SOURCE DOCUMENT.
About one in five patients with necrotizing fasciitis died,[9] [10] [11] and the mortality rate is even higher when intervention is delayed.[10] [11] Necrotizing fasciitis is a fatal, aggressive, and rapidly progressive disease. It is a clinical diagnosis, and the cornerstone of management of this lethal condition is to reduce systemic toxicity, halt the progression of the infection, and eliminate the causative microorganisms, achieved via urgent hemodynamic resuscitation, broad-spectrum antibiotics and repeat surgical exploration, and wound debridement,[12] [13] followed by skin grafting and complex genital reconstructive surgery.[13] Early and extensive debridement of necrotic and nonviable tissues together with a slim window of healthy adjacent tissue is crucial in ceasing the progression of the devastating infection and reducing mortality.[10] [11] [12] The procedure may be repeated to achieve adequate infection control. A previous study has suggested a mean of 3.5 debridement operations per patient,[14] which is in keeping with our patient who completed surgical debridement thrice.

After multiple wound debridement, our patient was not in good condition with prolonged hospitalization as he was unable to sit up or ambulate. He also developed bacteremia with deep wound infection, despite meticulous efforts to reduce the risk of infection, such as granulation tissue debridement and thorough washing with hydrogen peroxide, povidone–iodine, and copious saline prior to tissue sampling for culture and sensitivity. In view of the patient's condition, we decided to opt for Meek micrograft because it has a better graft resilience toward infection, and a higher true expansion ratio to cover the extensive wound bed, along with minimal donor site morbidity and reduced risk of graft failure.[3] [6] [7] [8] This is as opposed to meshed SSG where there will be a higher graft load, increased risk of graft infection and failure, as well as prolonged hospitalization.[3] [7] [8]

Meshed SSG has a limited true expansion ratio of 1:1.5, which exhibits a significant discrepancy from the theoretical expansion ratio.[3] Even though an expansion ratio of up to 1:6 has been reported with skin meshers, the majority did not reach the claimed expansion when the ratio becomes greater than 1:3 mesher.[15] When it is further expanded to a larger ratio, it leaves significant gaps in between, exposing a larger area of wound bed that may potentially impede reepithelialization or even graft failure, in addition to the higher risk of infection.[8] In contrast, Meek micrograft has a higher true expansion ratio of 1:3 or up to 1:9,[3] without compromising the reepithelialization rate and risk of extensive infection.[8] [16] The high expansion ratio is particularly important in our patient as we were able to reconstruct an extensive area without increasing donor site morbidity.

TASK STATEMENT. In the case discussion on necrotizing fasciitis, what true expansion ratio is given for meshed SSG?

GIVEN DATA.
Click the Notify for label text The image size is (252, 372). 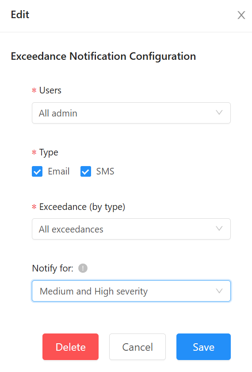point(53,268)
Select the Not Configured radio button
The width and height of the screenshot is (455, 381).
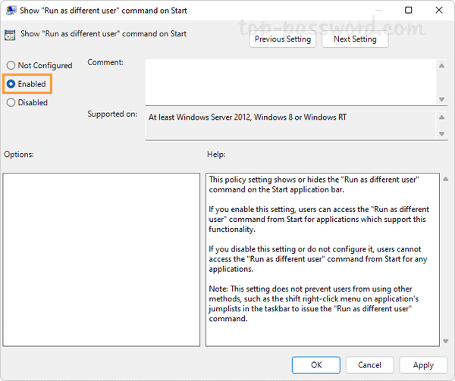(11, 66)
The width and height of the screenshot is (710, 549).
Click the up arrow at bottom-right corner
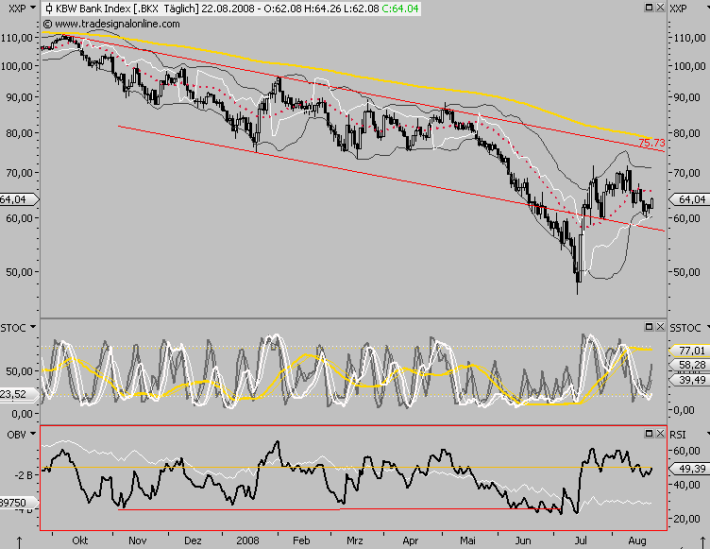(x=701, y=543)
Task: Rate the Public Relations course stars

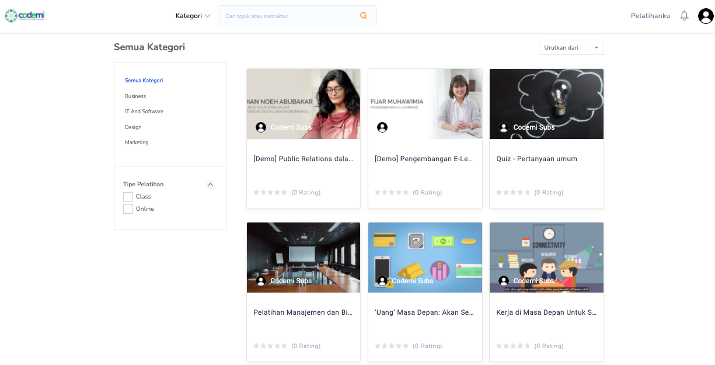Action: 270,192
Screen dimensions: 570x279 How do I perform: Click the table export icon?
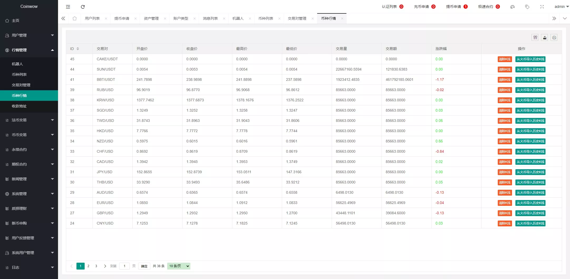point(545,38)
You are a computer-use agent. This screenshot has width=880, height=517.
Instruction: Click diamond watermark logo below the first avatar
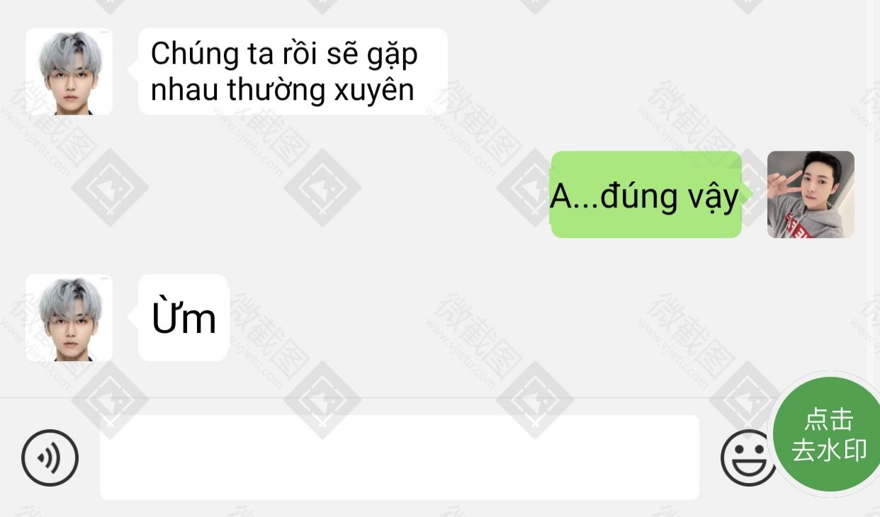(x=110, y=188)
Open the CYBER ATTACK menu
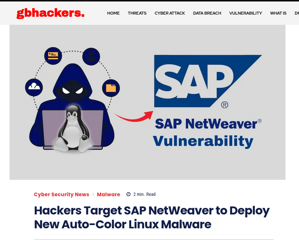The image size is (299, 240). pyautogui.click(x=170, y=13)
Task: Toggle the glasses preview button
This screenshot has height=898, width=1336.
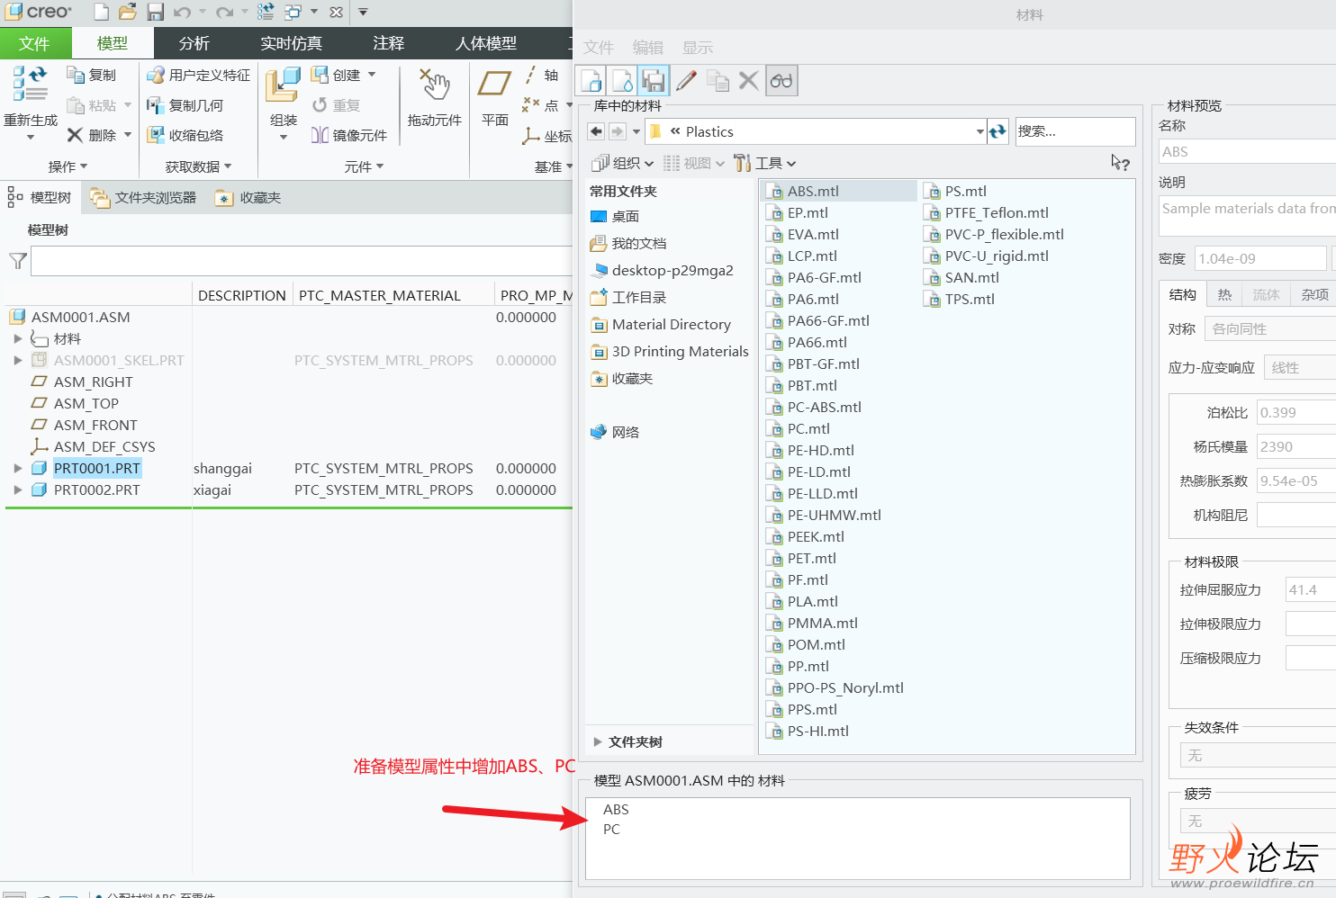Action: 781,81
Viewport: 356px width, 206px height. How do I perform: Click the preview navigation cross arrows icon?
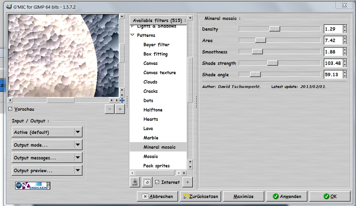(122, 100)
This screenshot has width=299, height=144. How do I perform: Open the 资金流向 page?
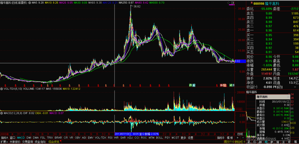point(40,142)
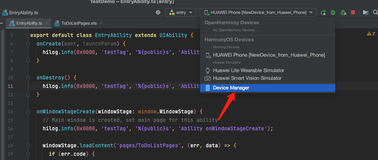Click the warnings indicator showing 2
This screenshot has height=160, width=378.
click(x=371, y=34)
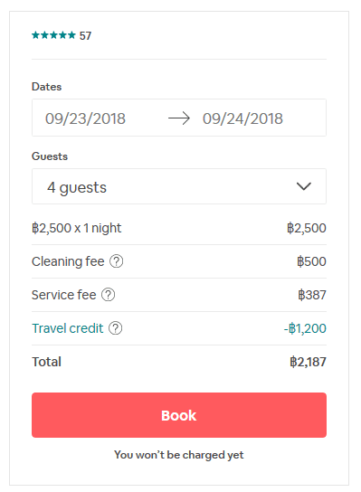The height and width of the screenshot is (492, 361).
Task: Open the Travel credit link
Action: coord(68,328)
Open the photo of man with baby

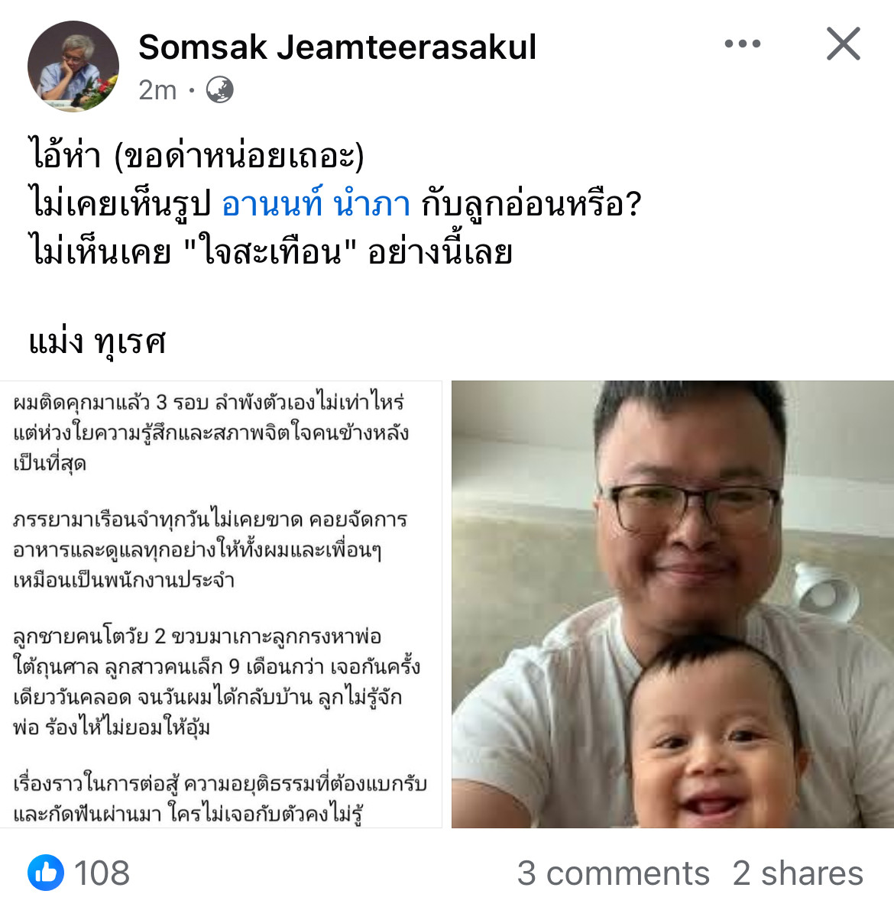coord(672,604)

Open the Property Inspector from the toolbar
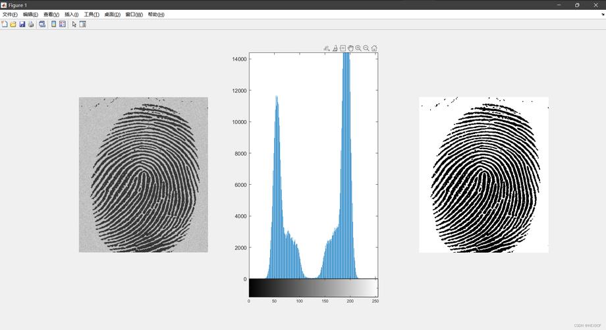pyautogui.click(x=82, y=24)
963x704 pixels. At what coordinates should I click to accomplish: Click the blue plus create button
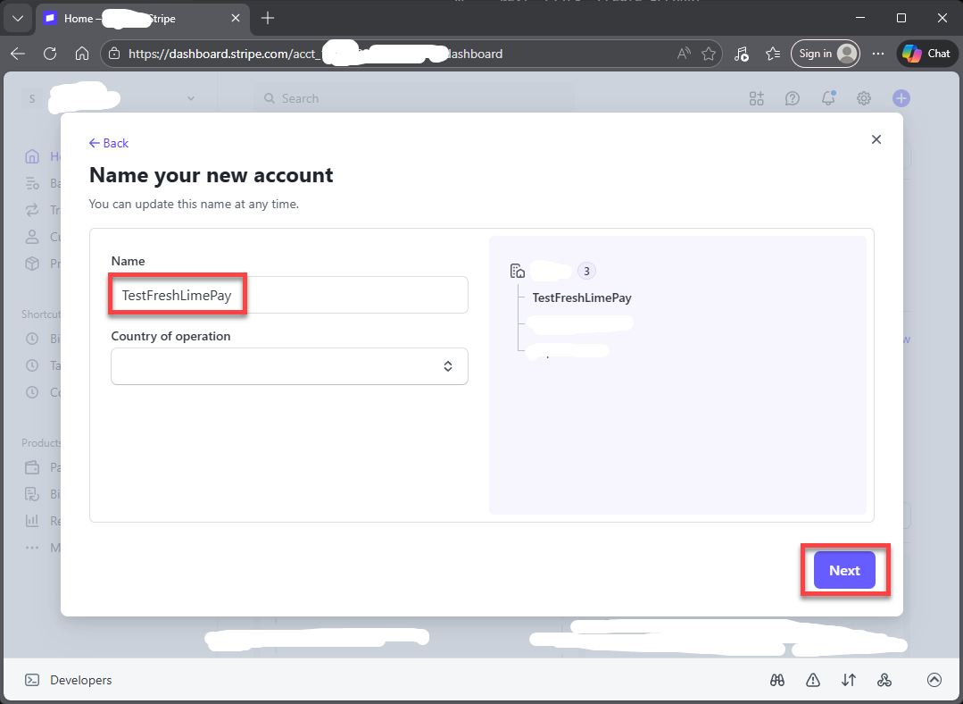tap(901, 98)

RESPONSE BOX. 1:1.5